Acute myeloid leukaemia (AML) remains the leading cause of leukaemia-related death with a relative five-year survival rate of only 24% in Australia. This poor prognosis is mainly due to disease relapse, which is thought to be attributable to the persistence of leukaemic stem cells (LSC) after chemotherapy. Previous studies have shown that β-catenin is required for the establishment of LSC in mixed lineage leukaemia (MLL)-rearranged AML. Targeted inhibition of β-catenin signalling has been hampered by the lack of pathway components amenable to pharmacoinhibition. In this study we have identified a novel β-catenin regulator, GPR84, a member of the G protein-coupled receptor family that represents a highly tractable class of drug targets. High GPR84 expression levels were confirmed in AML LSC compared to normal HSC (P=0.0114). ShRNA-mediated inhibition of GPR84 impaired cell proliferation (P=0.0009) and AML reconstitution in vivo (P<0.0001). The GPR84- deficient phenotype could be rescued by expression of constitutively active β-catenin in vivo (P=0.0039).

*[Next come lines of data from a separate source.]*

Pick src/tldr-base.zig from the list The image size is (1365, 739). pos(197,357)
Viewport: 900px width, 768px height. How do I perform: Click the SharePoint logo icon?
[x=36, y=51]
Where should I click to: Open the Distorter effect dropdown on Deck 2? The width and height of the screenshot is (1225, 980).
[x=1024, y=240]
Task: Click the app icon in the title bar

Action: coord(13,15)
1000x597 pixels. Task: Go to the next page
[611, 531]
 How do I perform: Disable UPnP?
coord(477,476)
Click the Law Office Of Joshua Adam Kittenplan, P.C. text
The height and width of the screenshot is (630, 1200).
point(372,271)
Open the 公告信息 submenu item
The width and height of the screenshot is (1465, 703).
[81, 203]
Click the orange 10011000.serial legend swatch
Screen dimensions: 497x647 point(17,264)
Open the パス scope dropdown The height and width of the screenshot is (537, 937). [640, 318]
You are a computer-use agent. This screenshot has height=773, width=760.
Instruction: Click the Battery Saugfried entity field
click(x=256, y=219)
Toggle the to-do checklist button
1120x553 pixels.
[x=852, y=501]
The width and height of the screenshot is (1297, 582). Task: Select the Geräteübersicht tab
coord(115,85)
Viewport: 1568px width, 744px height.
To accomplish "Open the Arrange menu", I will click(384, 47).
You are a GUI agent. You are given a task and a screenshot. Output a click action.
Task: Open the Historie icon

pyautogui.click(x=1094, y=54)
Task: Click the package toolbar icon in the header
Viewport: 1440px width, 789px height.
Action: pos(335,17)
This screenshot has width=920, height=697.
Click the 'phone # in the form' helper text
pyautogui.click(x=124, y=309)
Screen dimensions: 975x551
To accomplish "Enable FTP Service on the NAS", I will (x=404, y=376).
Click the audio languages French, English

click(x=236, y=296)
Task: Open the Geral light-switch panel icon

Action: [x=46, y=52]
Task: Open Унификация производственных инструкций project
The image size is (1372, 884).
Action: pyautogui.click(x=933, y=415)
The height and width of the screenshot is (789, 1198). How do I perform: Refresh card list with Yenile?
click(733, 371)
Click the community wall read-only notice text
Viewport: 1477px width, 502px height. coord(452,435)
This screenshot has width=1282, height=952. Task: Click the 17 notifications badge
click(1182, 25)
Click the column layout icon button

Furthermore, GPR84 overexpression accelerated leukaemogenesis in vivo (P=0.0039). These data suggest that inhibiting GPR84/β-catenin signalling may provide a promising novel therapeutic strategy in AML. However, since a GPR84-specific inhibitor has not yet been developed, we aimed to further delineate the GPR84/β- catenin axis in order to pharmacologically inhibit other components of this pathway. Preliminary data from our lab has implicated the G protein GNA13 as a potential downstream target of GPR84. GNA13 overexpression rescued GPR84 deficiency (P=0.0012) through augmentation of cell proliferation in vivo (P<0.0001). In contrast, shRNA-mediated ablation of GNA13 impeded cell proliferation (P=0.0066) and delayed disease onset in vivo (P<0.0001). However, GNA13 may not integrate into a therapeutic regimen since GNA13-deficiency did not sensitize LSC to bortezomib as implicated by previous reports. Hence we conducted microarray studies to identify novel downstream target genes of GPR84 potentially amenable to therapeutic intervention. Bcl11a, a proto-oncogene previously shown to be involved in leukaemogenesis, was highly upregulated in cells overexpressing GPR84 compared to control (P=0.0032). Interestingly, GPR84-deficiency substantially increased the efficacy of the Bcl11a inhibitor simvastatin. Hence simvastatin may be a candidate inhibitor in combination with GPR84-directed chemotherapy in AML.